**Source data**
======
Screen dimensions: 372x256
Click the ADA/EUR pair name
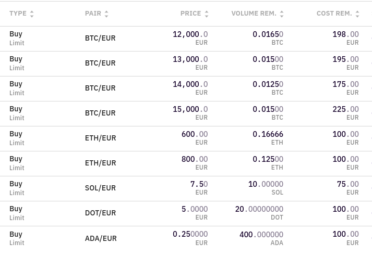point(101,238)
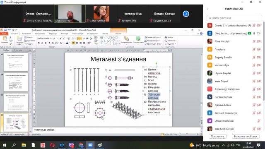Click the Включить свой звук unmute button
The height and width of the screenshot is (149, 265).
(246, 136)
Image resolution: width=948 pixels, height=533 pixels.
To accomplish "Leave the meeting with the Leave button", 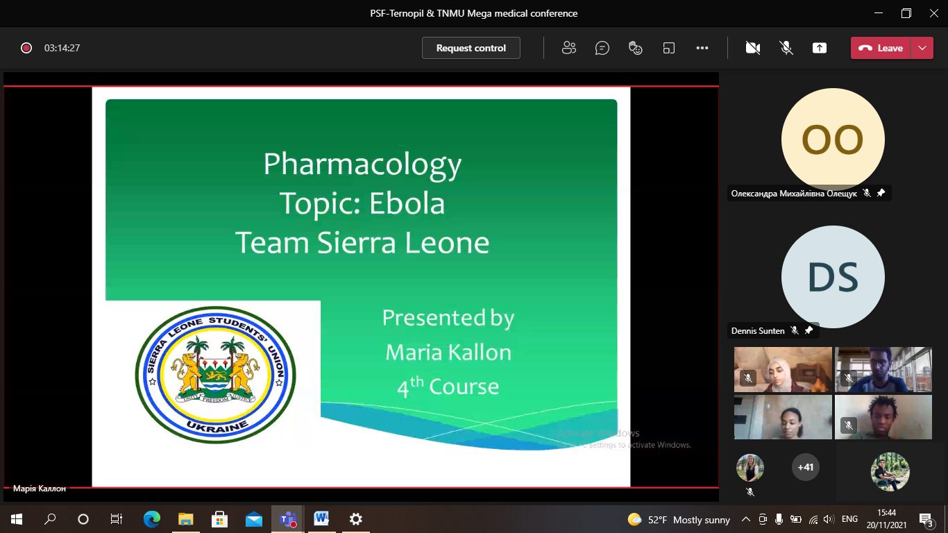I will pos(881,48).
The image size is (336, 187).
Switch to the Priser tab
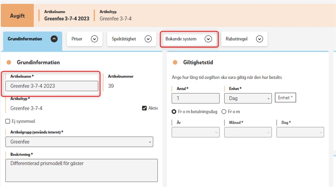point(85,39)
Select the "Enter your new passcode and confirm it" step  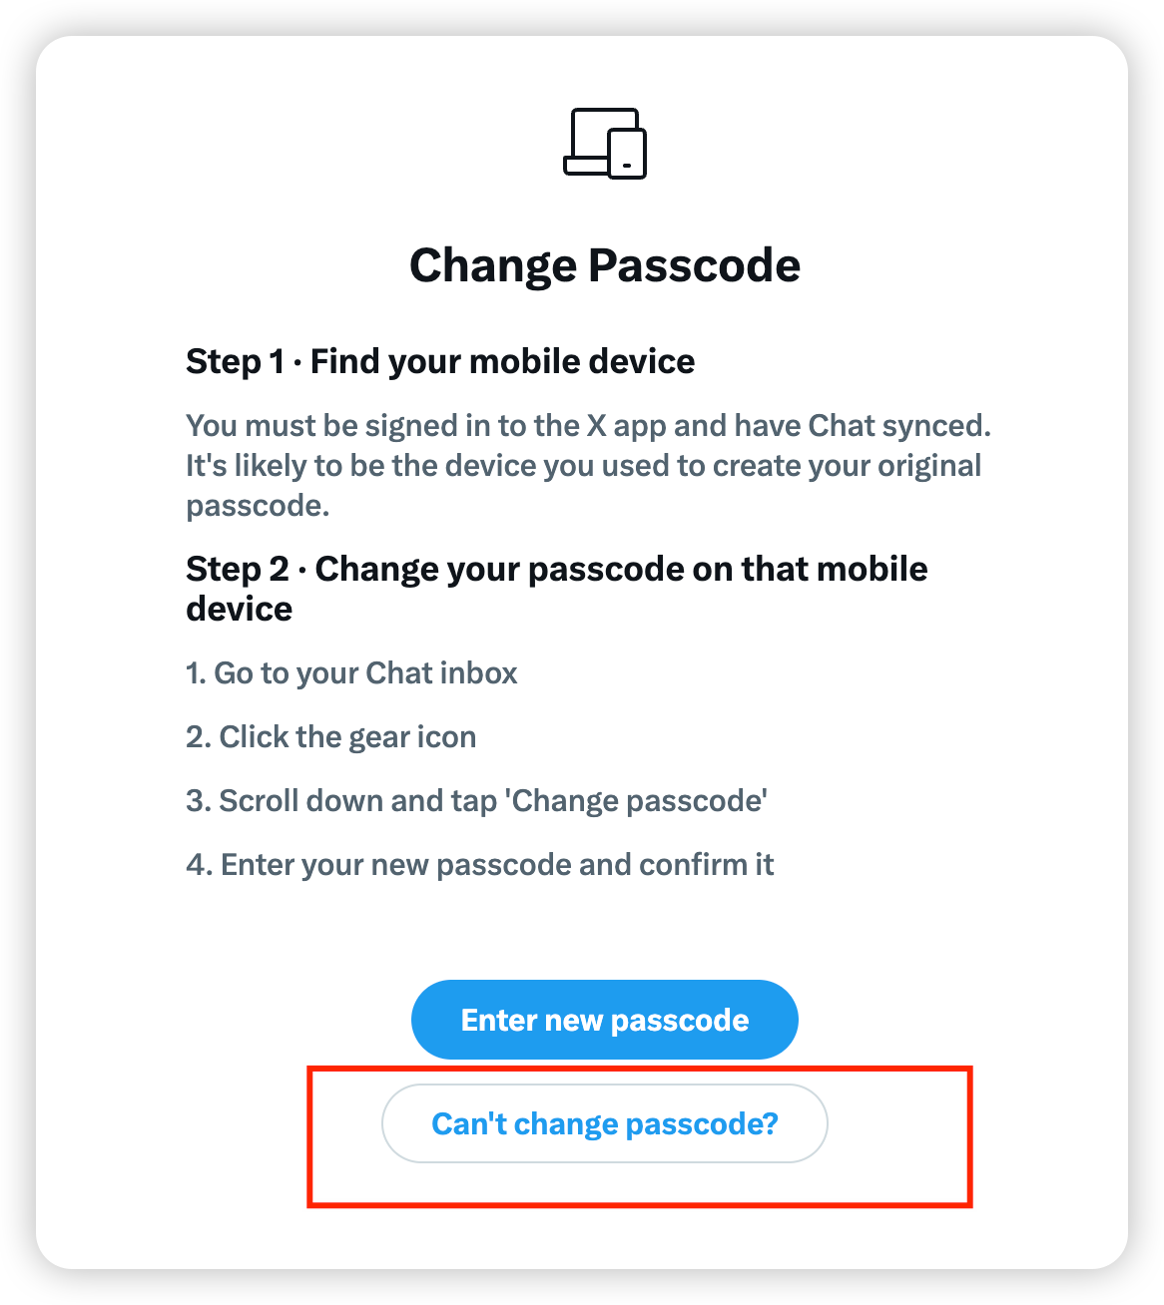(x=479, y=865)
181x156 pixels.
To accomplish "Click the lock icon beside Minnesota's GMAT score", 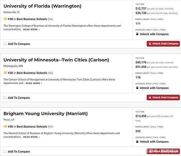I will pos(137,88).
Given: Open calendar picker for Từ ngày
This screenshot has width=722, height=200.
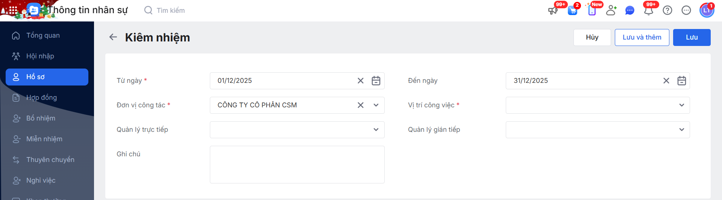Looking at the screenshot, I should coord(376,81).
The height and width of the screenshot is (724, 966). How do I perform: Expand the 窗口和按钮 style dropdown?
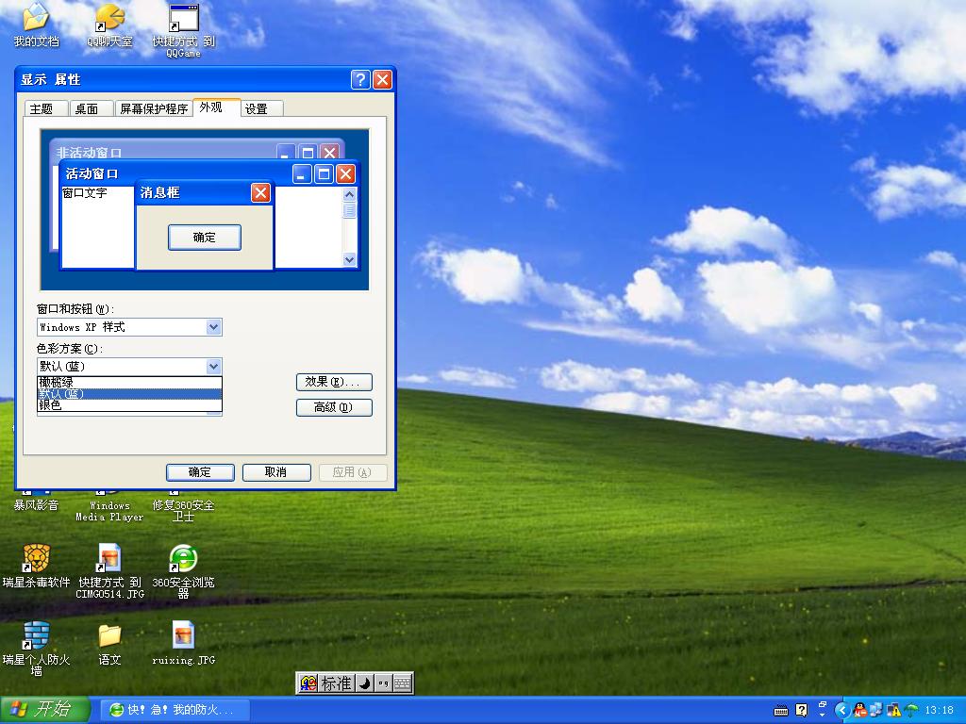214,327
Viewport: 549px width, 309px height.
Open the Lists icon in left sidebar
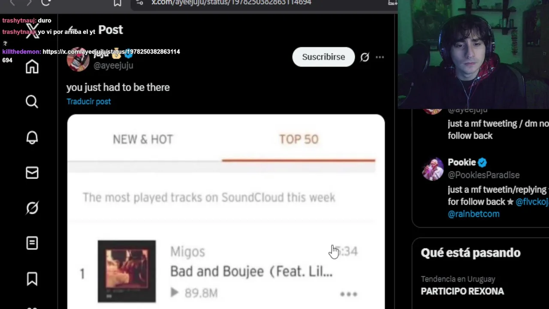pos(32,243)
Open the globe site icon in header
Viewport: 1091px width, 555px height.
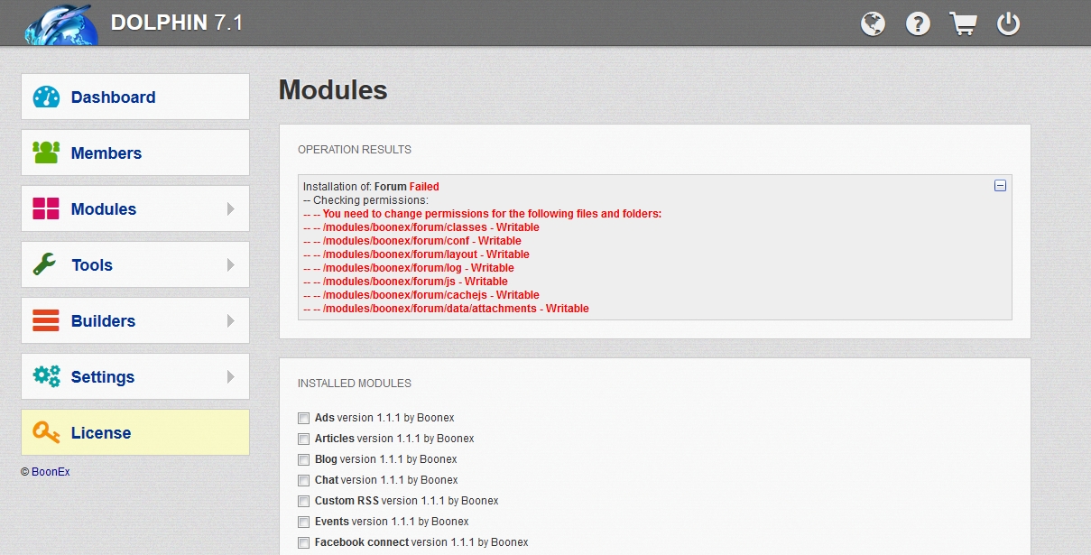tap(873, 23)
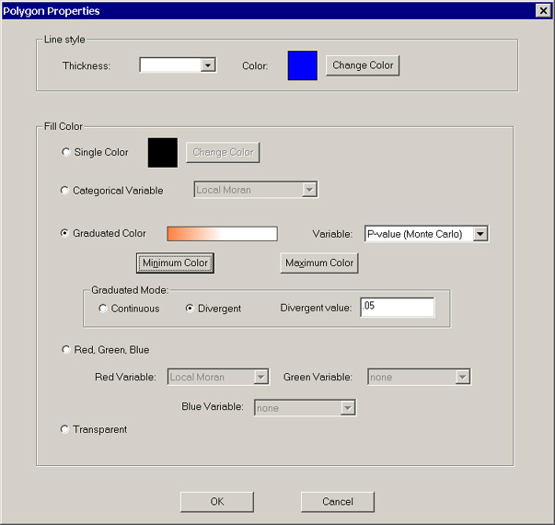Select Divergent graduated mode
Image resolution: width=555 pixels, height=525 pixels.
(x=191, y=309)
======
**DIRECTIONS**
Only the lines from the one holding "Given: Open calendar picker for Từ ngày" through the end of the records belong in the answer, copied exactly and without pictures.

**COMPLETED TASK**
Given: Open calendar picker for Từ ngày
This screenshot has width=722, height=200.
Looking at the screenshot, I should coord(376,81).
The height and width of the screenshot is (724, 966). How do I perform: Expand the 窗口和按钮 style dropdown?
214,327
Viewport: 549px width, 309px height.
Open the Lists icon in left sidebar
pos(32,243)
Open the globe site icon in header
Viewport: 1091px width, 555px height.
tap(873, 23)
Select Divergent graduated mode
Image resolution: width=555 pixels, height=525 pixels.
(x=191, y=309)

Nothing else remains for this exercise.